Голос посыльного драматурга:

— О-о-о! Ооо!!!

— Не слышу?! Тебе сказали: только Гарри Поттер! А ты кого принес? Гайдра? Какого Гайдра ты нам притащил? Да на — слово на х — нам нужен этот вчерашний день! У нас гости, — продолжал ласково Кум, а ты, гад, что нам подсовываешь?

Открывается дверь бани. В клубах пара, с высокоподнятыми волосами вылетает курьер и метеором проносится через плац. Там на втором этаже творят писатели Виктор Пелевин и Владимир Сорокин.

Молчановский поднимает перед собой кожаный костюм Одиссея. Ни складочки. Теперь все поймут без слов, что он был Бесполым. Как его Пенелопа. Женихам так и так бы не обломилось.

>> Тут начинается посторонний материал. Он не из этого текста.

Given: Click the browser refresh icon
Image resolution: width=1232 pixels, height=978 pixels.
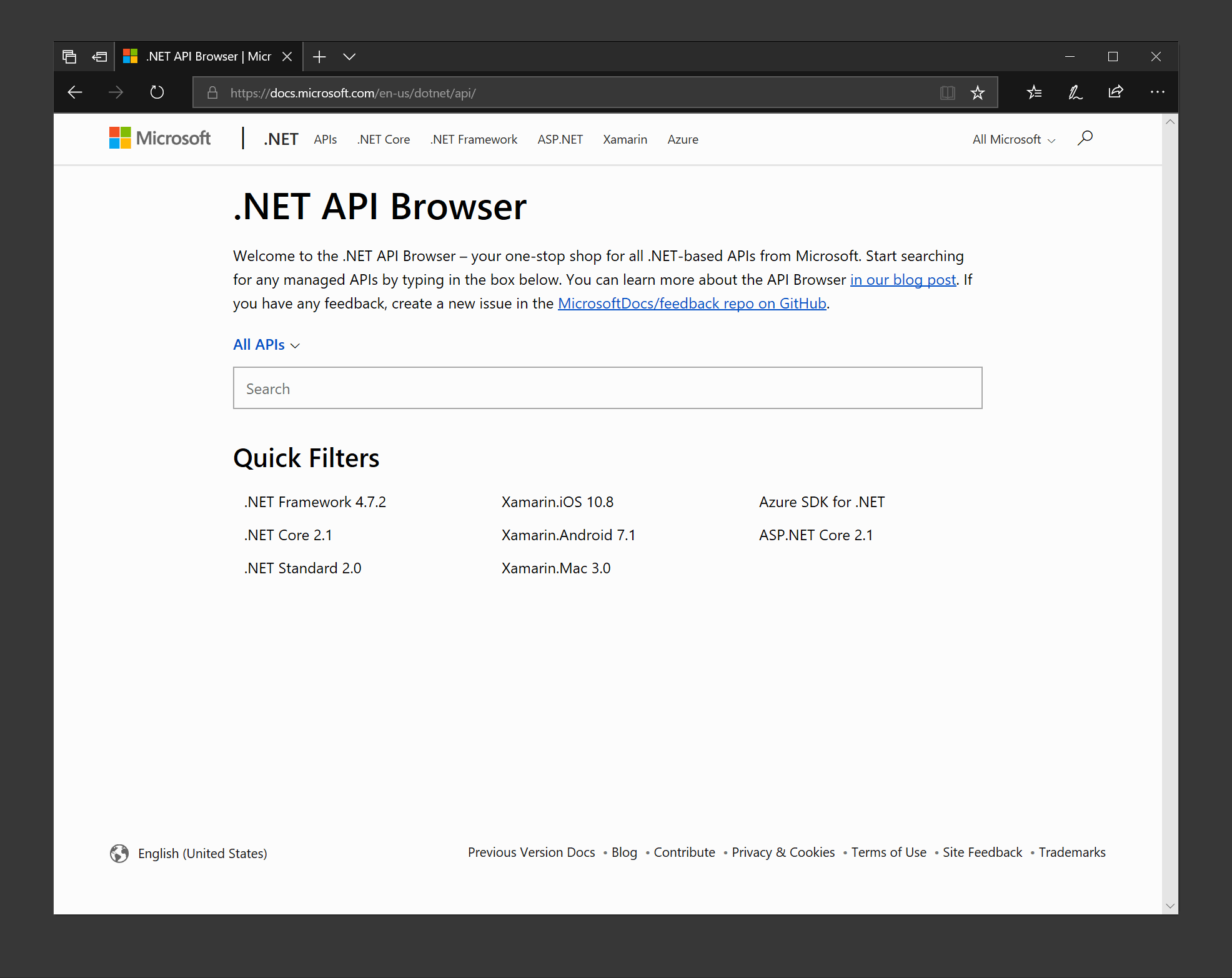Looking at the screenshot, I should click(156, 92).
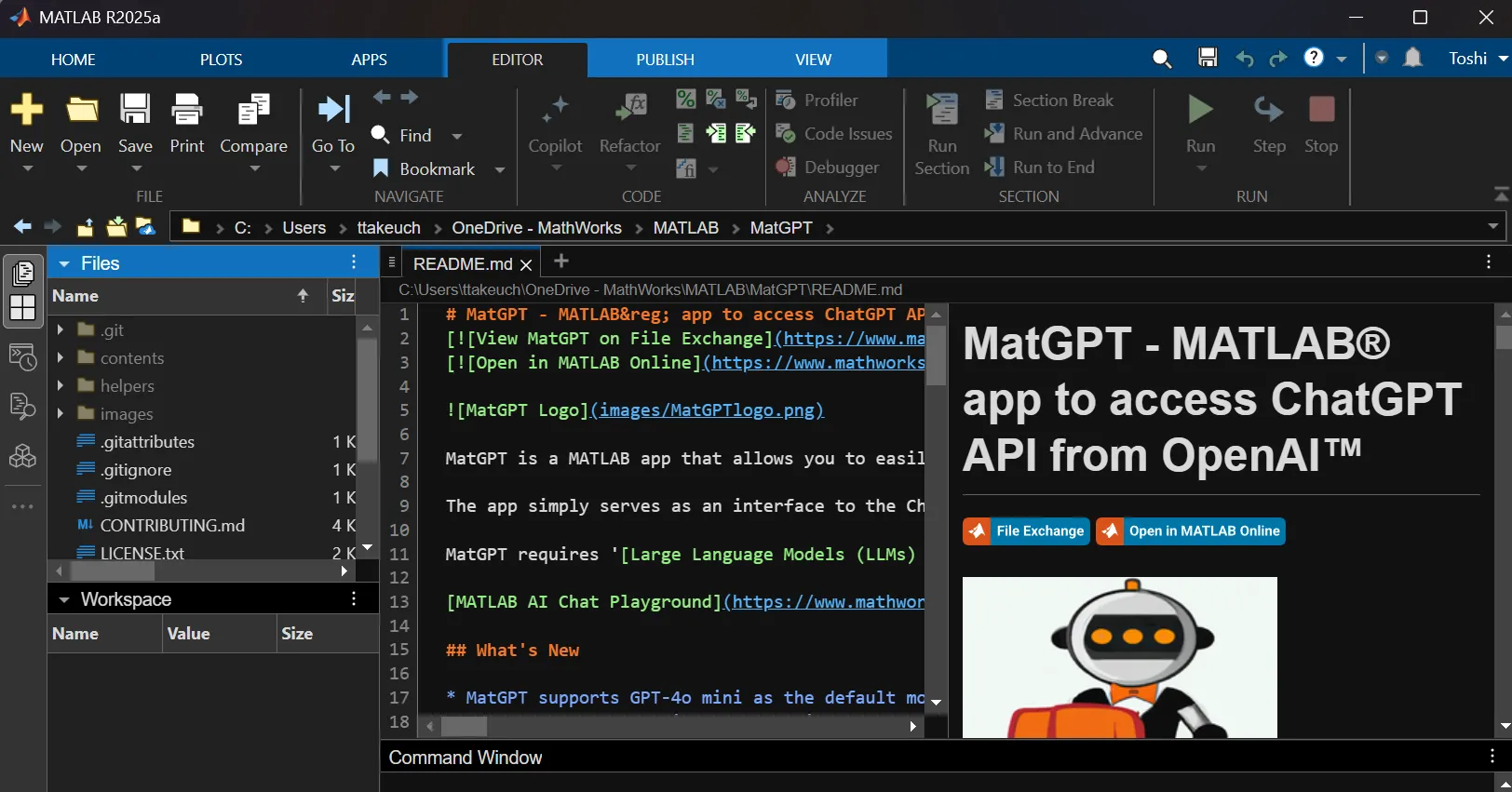Click the File Exchange badge
The width and height of the screenshot is (1512, 792).
point(1026,531)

Через разбитое окно из бани слышно, как Виктор Еврофеев уговаривает Соньку.

— Дай мне, пожалуйста, а?

— Нет.

— Почему?


— Я устала. — Перед Сонькой большой спелый арбуз. Наполовину он уже нарезан красивыми ломтиками. Она берет очередной арбузный ломтик, ест его и выплевывает спелые черные семечки в хрустальную вазу. — Почему я должна давать тебе, не понимаю?

— Я считаю, что ты… Как бы это сказать поточнее…

— А ты говори, как есть. — Она берет еще один арбузик и кусает его.

— Ты, ты, ты… Вы настоящая Русская Красавица.

— Да? Правда?

— Век воли не видать! Нет, честно, ай лав ю.

— Ладно. Тогда дам. Щас только арбуз доем.